The pretty town of Antrim is set in County Antrim, which is one of the most picturesque parts of Northern Ireland. Many people travel to the town to use it as a base while exploring the surrounding countryside and Antrim boasts an excellent range of amenities including accommodation options, shops and restaurants. Nature lovers are sure ti be in their element strolling along the long stretch of coastline that can be found close to the town, while a number of famous landmarks are just a short drive away.

Things to see and do in Antrim

Giant's Causeway – Antrim, Northern Ireland

People wearing backpacks walk on the geologically unique coastline at the Giant’s Causeway in Northern Ireland, one of the region’s top tourist attractions. It is located near the town of Bushmills.

The famous and dramatic Giant’s Causeway juts out into the sea and was formed more than sixty million years ago by a volcanic eruption. Taking a trip a trip to the Giant’s Causeway is a great way to experience the rugged natural beauty of Northern Ireland and discover the myths and legends that surround it.

One of the best ways to experience the wild natural beauty of this part of Northern Ireland is to spend the day hiking through the Antrim Mountains. A number of pretty hiking trails can be found running around the mountain range and people who climb to the top of the mountains will be treated to stunning panoramic views of the area.

Antrim, Northern Ireland

Sunrise over Antrim.

Boasting a lush and rugged landscape, the Glens of Antrim is the perfect place to spend the day hiking through the countryside. There are several pretty hiking trails to be found here that lead the way to lonely natural attractions where visitors can pause to enjoy a picnic while soaking up the scenery, while the area also boasts a large number of different species of birds and other types of wildlife.

Visitors who make their way through the 19th century Barbican Gate will come to the picturesque Antrim Castle Gardens. This impressive ornamental garden dates back to the 17th century and is a great place to explore on a sunny day, while there are plenty of shady spots where visitors can sit and unwind in style.

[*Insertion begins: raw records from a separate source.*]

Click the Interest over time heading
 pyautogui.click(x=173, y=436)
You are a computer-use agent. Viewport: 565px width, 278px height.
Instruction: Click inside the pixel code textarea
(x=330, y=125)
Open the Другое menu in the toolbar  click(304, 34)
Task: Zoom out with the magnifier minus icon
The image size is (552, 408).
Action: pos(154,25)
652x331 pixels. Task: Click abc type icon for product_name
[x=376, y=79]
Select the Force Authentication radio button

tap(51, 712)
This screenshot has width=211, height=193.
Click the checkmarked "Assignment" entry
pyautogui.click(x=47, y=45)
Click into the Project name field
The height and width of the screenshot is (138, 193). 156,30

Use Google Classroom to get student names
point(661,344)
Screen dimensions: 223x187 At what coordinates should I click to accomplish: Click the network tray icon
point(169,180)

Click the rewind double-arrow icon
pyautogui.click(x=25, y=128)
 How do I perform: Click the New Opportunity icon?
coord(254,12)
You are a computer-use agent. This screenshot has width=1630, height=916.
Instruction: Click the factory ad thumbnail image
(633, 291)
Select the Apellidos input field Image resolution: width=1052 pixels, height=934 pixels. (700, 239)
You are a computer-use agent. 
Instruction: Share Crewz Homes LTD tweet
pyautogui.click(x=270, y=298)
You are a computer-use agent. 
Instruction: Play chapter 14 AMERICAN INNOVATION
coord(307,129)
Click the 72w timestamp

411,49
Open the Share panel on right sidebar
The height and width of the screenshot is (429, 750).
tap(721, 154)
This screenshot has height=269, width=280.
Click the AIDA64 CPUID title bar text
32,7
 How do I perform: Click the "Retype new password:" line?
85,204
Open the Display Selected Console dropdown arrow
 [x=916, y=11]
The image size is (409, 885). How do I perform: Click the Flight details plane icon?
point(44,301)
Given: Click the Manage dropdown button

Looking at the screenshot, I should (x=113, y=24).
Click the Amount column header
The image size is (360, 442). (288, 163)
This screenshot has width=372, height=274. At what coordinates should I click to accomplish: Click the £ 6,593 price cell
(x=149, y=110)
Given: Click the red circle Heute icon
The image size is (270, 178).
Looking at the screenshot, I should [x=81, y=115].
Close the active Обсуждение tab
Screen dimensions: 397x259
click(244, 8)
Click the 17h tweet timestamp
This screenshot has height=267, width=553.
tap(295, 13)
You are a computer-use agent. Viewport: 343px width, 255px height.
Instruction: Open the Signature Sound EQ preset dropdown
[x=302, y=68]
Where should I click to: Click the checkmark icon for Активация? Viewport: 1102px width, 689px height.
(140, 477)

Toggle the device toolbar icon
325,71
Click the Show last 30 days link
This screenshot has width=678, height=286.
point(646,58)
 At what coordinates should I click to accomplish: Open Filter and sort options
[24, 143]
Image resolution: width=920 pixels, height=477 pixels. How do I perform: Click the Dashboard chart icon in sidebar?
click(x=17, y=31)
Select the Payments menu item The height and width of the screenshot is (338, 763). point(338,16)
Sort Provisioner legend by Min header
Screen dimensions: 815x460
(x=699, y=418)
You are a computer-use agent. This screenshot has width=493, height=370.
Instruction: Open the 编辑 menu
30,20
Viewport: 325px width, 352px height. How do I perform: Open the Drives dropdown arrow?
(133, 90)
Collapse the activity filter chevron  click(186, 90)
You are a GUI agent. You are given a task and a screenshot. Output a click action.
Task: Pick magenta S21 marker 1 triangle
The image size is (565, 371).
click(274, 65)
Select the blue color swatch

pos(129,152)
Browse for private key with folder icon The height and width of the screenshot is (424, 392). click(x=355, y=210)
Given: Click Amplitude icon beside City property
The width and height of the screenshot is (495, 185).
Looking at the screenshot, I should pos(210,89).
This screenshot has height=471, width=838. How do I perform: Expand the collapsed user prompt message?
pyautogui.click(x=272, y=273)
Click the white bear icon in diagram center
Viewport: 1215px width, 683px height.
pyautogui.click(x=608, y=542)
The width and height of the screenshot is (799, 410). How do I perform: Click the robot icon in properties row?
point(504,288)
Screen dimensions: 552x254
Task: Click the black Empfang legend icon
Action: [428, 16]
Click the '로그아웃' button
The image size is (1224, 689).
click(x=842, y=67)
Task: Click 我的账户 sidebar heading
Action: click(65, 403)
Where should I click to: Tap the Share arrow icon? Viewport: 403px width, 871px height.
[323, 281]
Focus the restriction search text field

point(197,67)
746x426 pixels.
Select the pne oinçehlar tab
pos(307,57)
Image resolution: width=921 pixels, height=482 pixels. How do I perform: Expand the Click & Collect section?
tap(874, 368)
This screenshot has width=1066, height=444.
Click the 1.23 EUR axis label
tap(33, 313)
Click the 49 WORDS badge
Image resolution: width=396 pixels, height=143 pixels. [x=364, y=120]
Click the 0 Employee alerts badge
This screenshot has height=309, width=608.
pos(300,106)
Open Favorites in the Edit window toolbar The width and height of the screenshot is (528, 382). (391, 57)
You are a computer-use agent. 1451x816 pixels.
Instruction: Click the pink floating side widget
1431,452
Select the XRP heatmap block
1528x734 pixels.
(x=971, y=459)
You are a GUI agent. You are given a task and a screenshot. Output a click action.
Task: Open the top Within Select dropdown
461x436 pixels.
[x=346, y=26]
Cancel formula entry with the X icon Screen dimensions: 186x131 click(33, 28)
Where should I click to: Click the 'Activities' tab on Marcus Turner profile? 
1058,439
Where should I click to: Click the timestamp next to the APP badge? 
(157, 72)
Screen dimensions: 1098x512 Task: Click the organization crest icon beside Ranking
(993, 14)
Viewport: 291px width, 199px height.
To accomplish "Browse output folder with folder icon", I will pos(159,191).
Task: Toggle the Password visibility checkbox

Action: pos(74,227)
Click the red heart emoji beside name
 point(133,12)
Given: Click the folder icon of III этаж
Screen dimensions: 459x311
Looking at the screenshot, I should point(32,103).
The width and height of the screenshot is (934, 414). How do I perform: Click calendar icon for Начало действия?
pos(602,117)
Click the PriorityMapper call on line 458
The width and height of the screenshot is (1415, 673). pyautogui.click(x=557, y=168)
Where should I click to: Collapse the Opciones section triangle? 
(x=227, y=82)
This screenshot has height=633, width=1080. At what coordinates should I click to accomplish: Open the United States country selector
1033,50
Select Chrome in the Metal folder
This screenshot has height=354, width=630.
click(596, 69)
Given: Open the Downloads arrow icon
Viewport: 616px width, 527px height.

Situated on the north-eastern edge of Antrim, the Round Tower was built in the 10th century and rises 28 metres above the town. This serves as an interesting example of Ireland’s monastic building style and visit=ors can explore the site to gain an insight into this traditional style.

Climate conditions

Like most of Northern Ireland, Antrim experiences cold winters and warm and sunny summers. The months of June, July and August tend to be the hottest and driest months of the year and this is a great time for visitors to explore Antrim and the surrounding countryside.